● **Problem to work on**: Bring together all lines of the material below that contain the string "chevron".

Start of Block

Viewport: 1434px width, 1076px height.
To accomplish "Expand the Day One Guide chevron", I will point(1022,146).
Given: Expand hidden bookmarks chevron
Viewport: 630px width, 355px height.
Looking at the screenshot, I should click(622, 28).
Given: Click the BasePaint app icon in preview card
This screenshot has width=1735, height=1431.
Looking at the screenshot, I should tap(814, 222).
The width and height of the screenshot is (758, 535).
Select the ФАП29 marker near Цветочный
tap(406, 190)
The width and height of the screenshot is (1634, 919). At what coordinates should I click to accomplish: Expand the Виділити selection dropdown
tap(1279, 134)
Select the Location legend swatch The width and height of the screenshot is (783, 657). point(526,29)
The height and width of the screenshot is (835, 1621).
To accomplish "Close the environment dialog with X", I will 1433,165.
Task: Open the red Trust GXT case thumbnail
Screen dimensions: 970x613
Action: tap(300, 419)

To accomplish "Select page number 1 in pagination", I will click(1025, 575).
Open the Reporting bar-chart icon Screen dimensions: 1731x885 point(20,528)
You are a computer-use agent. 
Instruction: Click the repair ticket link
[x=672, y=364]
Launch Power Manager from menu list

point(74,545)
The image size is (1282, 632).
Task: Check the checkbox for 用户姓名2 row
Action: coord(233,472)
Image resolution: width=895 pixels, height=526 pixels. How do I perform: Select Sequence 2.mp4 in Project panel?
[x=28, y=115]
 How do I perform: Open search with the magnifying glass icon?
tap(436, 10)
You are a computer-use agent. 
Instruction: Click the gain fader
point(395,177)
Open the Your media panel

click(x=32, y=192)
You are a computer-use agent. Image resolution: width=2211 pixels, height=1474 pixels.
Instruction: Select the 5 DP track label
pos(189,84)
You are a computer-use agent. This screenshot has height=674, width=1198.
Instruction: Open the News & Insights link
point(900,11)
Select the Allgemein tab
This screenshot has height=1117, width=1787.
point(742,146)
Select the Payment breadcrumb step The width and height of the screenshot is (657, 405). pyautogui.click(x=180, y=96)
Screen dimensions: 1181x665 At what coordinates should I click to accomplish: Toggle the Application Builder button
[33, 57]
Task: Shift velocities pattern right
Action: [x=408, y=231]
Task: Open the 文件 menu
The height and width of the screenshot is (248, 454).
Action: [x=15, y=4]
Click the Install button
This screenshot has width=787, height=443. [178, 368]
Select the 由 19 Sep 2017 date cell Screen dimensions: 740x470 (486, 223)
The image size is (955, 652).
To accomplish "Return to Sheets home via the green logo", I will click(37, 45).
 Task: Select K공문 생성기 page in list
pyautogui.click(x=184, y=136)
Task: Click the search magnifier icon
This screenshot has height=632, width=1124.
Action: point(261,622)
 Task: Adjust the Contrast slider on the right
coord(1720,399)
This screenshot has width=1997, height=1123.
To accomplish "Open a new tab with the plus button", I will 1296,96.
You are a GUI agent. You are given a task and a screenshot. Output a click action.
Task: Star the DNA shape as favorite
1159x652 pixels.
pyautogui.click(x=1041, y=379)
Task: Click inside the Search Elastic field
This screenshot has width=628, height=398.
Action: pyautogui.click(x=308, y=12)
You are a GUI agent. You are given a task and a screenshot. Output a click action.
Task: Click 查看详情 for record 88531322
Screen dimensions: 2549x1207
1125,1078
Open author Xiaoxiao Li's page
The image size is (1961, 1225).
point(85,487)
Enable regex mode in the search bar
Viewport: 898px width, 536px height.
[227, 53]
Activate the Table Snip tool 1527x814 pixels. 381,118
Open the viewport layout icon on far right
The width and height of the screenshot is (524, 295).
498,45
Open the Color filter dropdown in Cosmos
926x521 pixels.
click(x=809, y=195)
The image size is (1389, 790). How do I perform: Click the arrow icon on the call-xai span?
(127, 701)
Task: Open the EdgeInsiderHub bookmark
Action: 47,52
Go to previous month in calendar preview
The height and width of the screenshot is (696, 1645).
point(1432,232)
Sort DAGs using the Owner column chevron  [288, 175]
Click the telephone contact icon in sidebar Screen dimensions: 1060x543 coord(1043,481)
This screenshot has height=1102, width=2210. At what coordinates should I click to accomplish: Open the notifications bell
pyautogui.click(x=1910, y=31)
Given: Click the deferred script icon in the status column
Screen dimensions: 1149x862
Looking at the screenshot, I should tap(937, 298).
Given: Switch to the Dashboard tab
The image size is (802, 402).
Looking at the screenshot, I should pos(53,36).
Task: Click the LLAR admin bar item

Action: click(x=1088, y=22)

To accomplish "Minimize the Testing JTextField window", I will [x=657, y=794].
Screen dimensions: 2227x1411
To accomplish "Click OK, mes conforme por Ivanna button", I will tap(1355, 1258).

End of Block

● **Answer box**:
To accomplish "Expand the Day One Guide chevron", I will point(1022,146).
Given: Expand hidden bookmarks chevron
Sort DAGs using the Owner column chevron  [288, 175]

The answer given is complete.